§ Direction: Return the lines below verbatim, starting at the line containing "Click the Computer field showing 172.18.179.7" and ending at the line containing "Viewport: 610px width, 762px height.", with both included.

§ Input data:
--- --- ---
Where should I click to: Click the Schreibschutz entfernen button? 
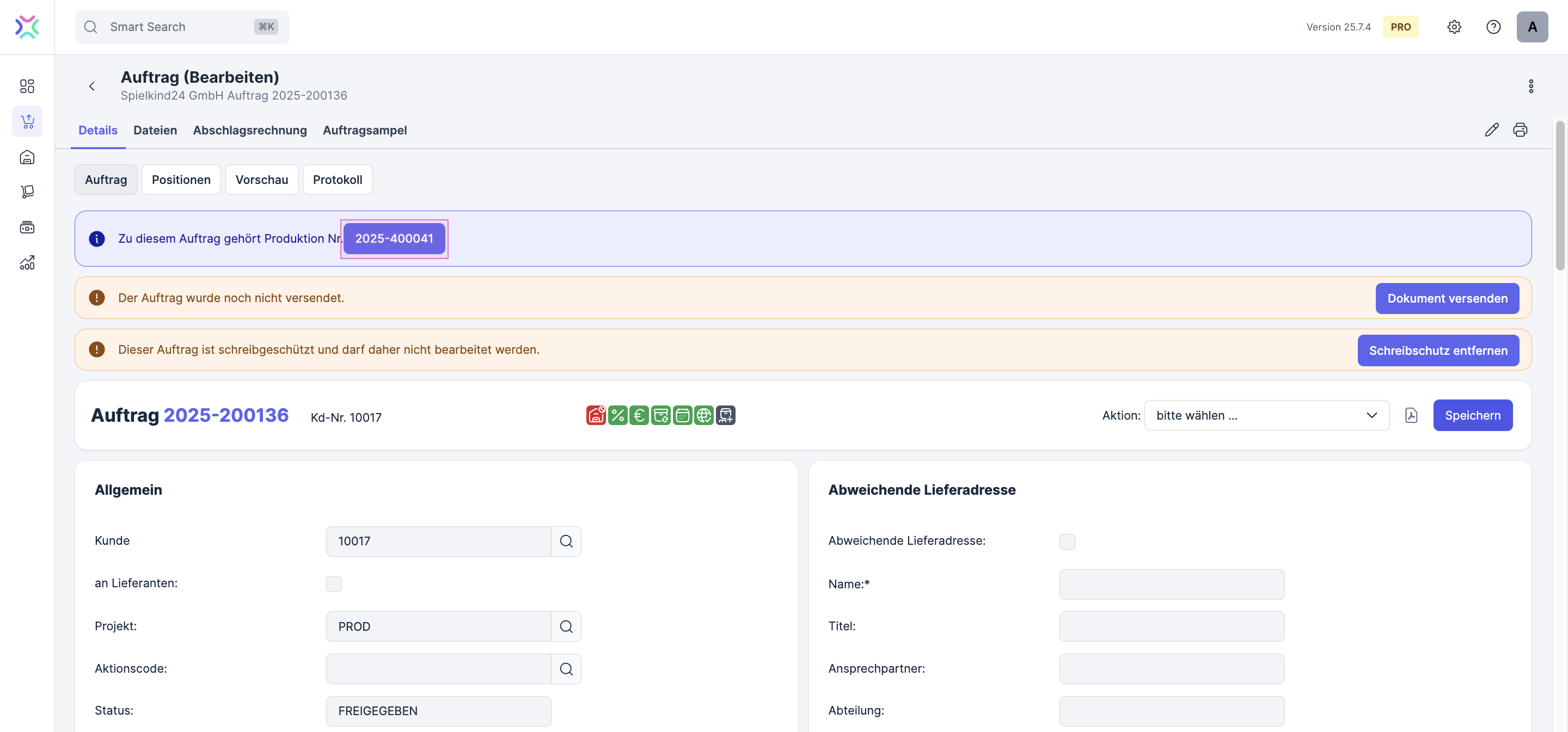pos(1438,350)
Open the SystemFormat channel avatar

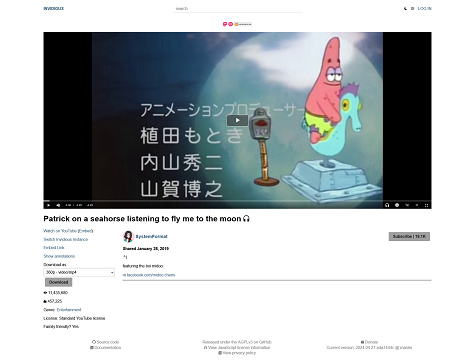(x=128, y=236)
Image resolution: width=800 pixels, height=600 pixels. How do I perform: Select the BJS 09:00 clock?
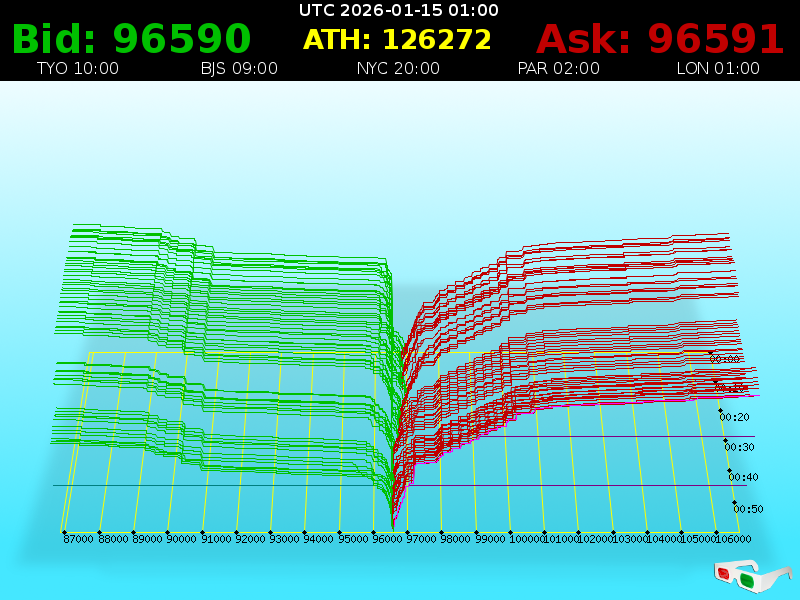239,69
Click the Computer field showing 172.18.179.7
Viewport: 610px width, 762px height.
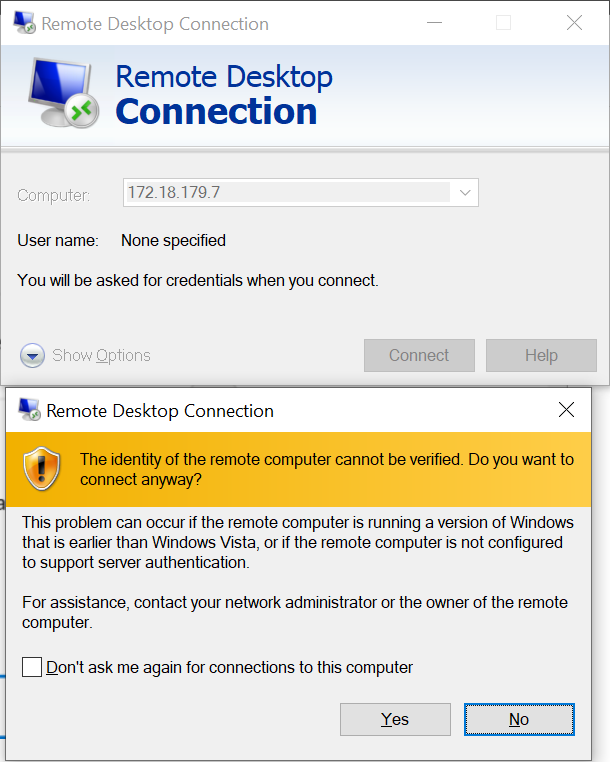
--- --- ---
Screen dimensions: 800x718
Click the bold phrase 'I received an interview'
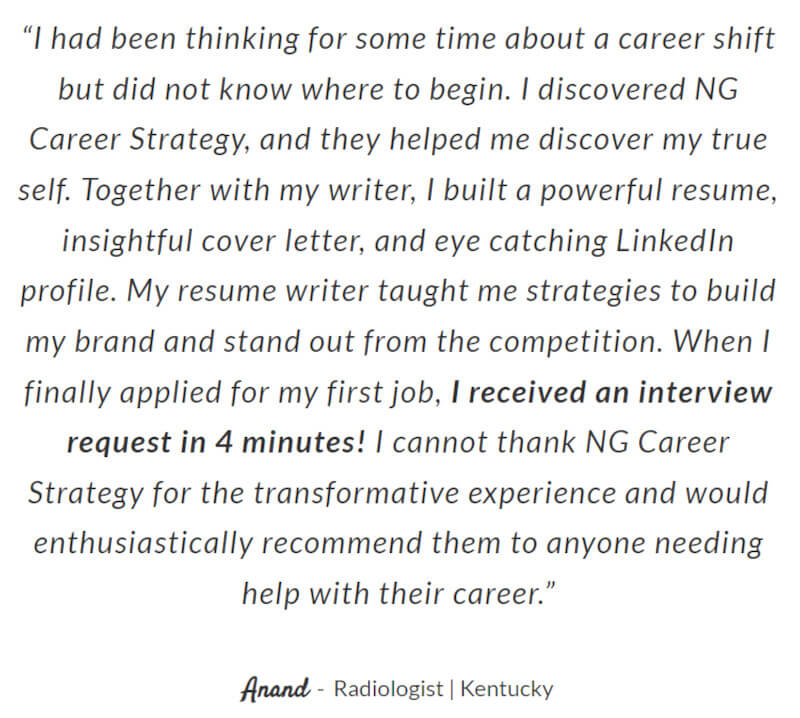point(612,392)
--- --- ---
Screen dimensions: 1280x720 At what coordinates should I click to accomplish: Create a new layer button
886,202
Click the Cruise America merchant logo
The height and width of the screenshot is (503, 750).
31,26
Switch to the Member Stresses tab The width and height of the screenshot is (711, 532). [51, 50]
--- --- ---
§ Result of this task:
Click the Computer field showing 172.18.179.7
Viewport: 610px width, 762px height.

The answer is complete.